• Texte à lire:
===

- Yan Morvan (1954 – 2024)
Sa « bestiole qui couine »
par Pascal Kober - 27 septembre 2024
Pascal Kober, photographe, journaliste, renifleur du temps, membre de la rédaction de L’Œil de l’info, a rencontré Yan, il y a plus de trente ans pour le magazine Grands Reportages. Il republie ici deux extraits de cet entretien.
Yan Morvan : « Ma bestiole qui couine »
« En voyage, j’emporte systématiquement une Maglite, un couteau suisse et un gri-gri qui me suit depuis que j’ai échappé de peu à un accident en moto. Un petit panda en caoutchouc qui couine quand on le presse et qui est toujours au fond de ma sacoche photo depuis seize ans maintenant. Ce truc n’a pas seulement une valeur sentimentale. C’est aussi mon assistant. À l’étranger, quand je ne parle pas la langue, il me sert à dérider l’atmosphère. Je l’utilise souvent lorsque je rencontre des enfants ou même avec des gens très sérieux. Ça les décontracte. C’est aussi une manière de prendre du recul dans mon activité de reporter, de témoigner d’un peu d’humour. Quand je fais couiner ma bestiole, surtout dans les pays pauvres où la photo est toujours empreinte d’une certaine solennité, ça fait rigoler tout le monde. Je quitte alors mon costume d’occidental nanti pour un instant de tendresse. »

===

• Entrées issues d'une source de données:

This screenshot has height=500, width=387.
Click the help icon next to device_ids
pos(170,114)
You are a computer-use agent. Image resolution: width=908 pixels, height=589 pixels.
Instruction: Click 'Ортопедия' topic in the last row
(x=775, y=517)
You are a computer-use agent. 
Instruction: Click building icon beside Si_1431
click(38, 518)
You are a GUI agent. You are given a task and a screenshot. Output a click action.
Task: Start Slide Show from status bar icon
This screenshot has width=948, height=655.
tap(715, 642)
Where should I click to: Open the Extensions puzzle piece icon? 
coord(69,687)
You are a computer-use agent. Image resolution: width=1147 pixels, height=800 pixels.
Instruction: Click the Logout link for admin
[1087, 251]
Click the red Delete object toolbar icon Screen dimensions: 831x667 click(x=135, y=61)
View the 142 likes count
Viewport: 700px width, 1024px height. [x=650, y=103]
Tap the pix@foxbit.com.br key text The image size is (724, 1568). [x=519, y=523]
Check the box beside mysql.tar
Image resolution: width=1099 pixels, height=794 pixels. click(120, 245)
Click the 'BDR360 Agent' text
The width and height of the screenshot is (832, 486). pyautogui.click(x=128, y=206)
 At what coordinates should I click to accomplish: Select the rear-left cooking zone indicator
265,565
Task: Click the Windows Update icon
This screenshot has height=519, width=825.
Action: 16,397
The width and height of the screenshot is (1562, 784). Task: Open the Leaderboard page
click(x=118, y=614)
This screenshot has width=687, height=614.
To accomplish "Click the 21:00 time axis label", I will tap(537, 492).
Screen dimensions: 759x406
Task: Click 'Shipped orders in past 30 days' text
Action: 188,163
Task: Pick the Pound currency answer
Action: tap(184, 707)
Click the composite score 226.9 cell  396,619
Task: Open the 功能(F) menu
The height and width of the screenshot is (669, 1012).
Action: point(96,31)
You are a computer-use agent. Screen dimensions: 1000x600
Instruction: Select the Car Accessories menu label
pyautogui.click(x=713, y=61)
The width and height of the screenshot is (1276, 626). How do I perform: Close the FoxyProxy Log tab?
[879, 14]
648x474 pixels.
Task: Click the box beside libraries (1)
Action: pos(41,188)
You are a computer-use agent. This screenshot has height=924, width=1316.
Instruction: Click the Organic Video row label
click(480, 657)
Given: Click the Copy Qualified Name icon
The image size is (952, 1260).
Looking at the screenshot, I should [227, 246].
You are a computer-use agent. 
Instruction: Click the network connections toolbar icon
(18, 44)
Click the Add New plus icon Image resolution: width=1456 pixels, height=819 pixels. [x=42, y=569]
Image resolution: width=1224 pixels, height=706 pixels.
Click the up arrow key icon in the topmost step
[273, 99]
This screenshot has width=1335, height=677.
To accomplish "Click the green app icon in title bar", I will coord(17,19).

===

• Consignes:
a. Repérez toutes les lignes des entrées qui contiennent la chaîne « size » et recopiez-les.
b. Écrivez, s'il vous plaît, la suite du texte sur le panda de Yan Morvan.
Le texte et les entrées proviennent de sources différentes.

• Réponses attendues:
a.
Tap the pix@foxbit.com.br key text The image size is (724, 1568). [x=519, y=523]
The image size is (952, 1260).

b.
Yan Morvan : « Le voyage ne peut se vivre qu’en grand format »
« Mon œil a été éduqué par les grandes images des explorateurs du début du siècle. Elles m’ont apporté une ouverture sur la planète. En voyage, j’emploie donc de plus en plus la chambre 4 X 5”. Je pars très léger pour me déplacer facilement : une Linhof Technika, quatre châssis, un dos Polaroid et deux optiques. Là, je n’ai droit qu’à deux photos par sujet. Mais j’aime cette situation sur le fil du rasoir, avec le sable qui entre dans le soufflet, les châssis pas vraiment étanches, etc. Cette part du hasard est excitante. En grand format, mes images sont plus solennelles, plus fortes. Aller vers les autres, redécouvrir des continents oubliés, montrer des paysages ou des personnages mis en scène, c’est un vrai travail photojournalistique. Dans un monde qui va très vite, où les hommes ont de moins en moins d’importance, ça fait du bien de s’arrêter un peu et de réaliser des portraits chargés de sens. »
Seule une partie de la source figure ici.